▸ Activity
Taking the line that contains "Task: Switch to the Tiến hóa tab" as the start and the last line of the data as the end, repeat exactly every line in that span, but no pictures.

Data for analysis section start

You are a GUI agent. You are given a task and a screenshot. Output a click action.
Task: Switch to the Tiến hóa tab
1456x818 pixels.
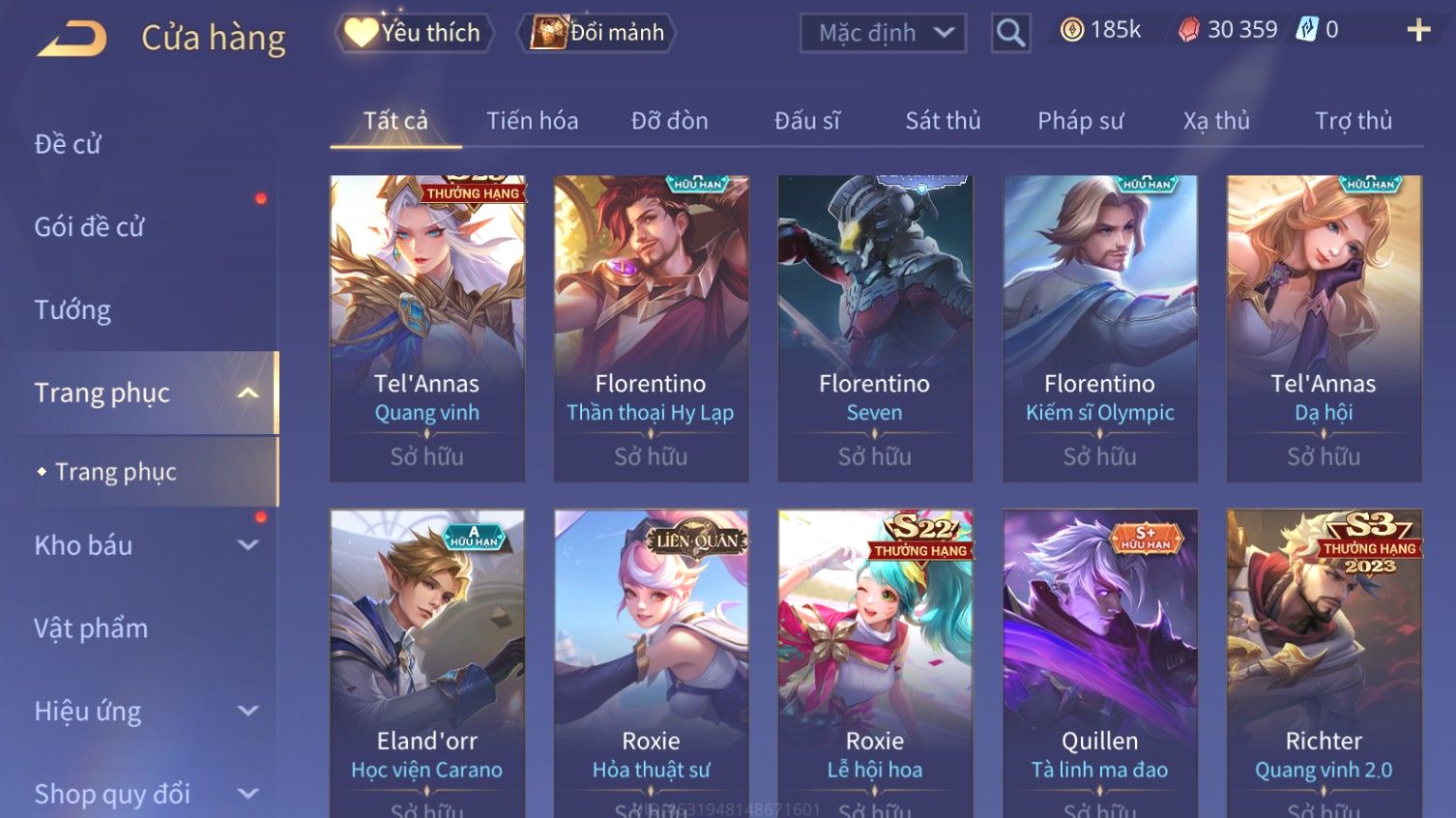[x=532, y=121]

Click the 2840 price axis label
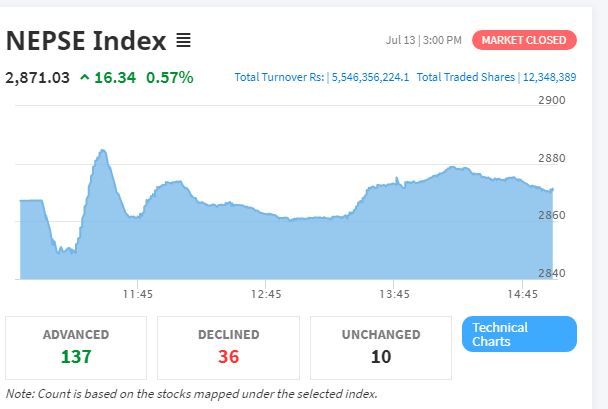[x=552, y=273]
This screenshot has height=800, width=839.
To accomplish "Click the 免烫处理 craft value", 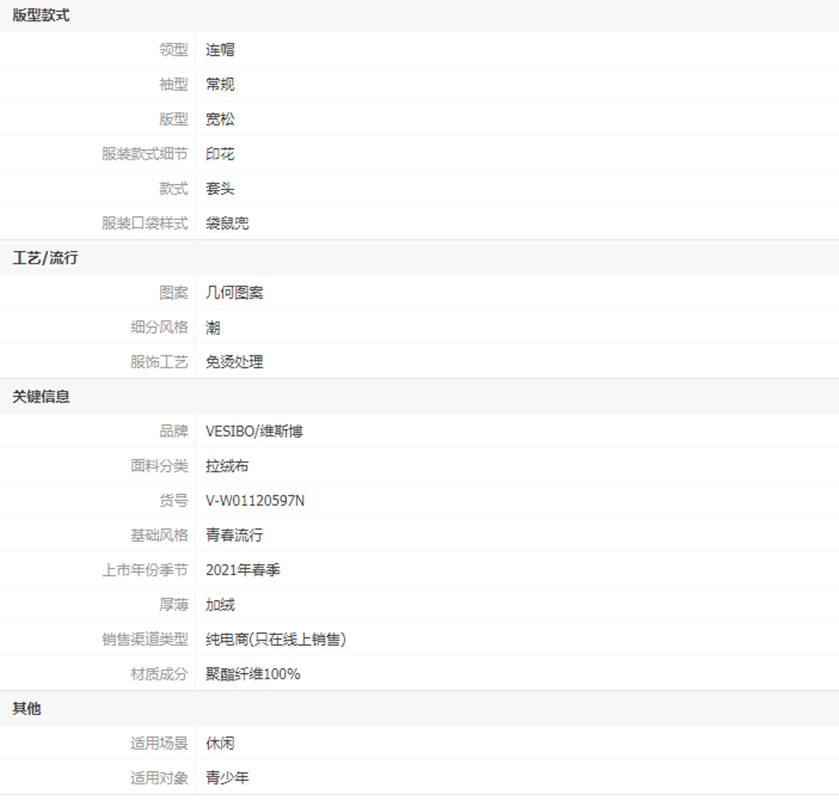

Data for analysis section end

▸ Problem solution
Task: Switch to the Tiến hóa tab
1456x818 pixels.
[x=532, y=121]

Click the 2840 price axis label
[x=552, y=273]
This screenshot has height=800, width=839.
To accomplish "Click the 免烫处理 craft value", 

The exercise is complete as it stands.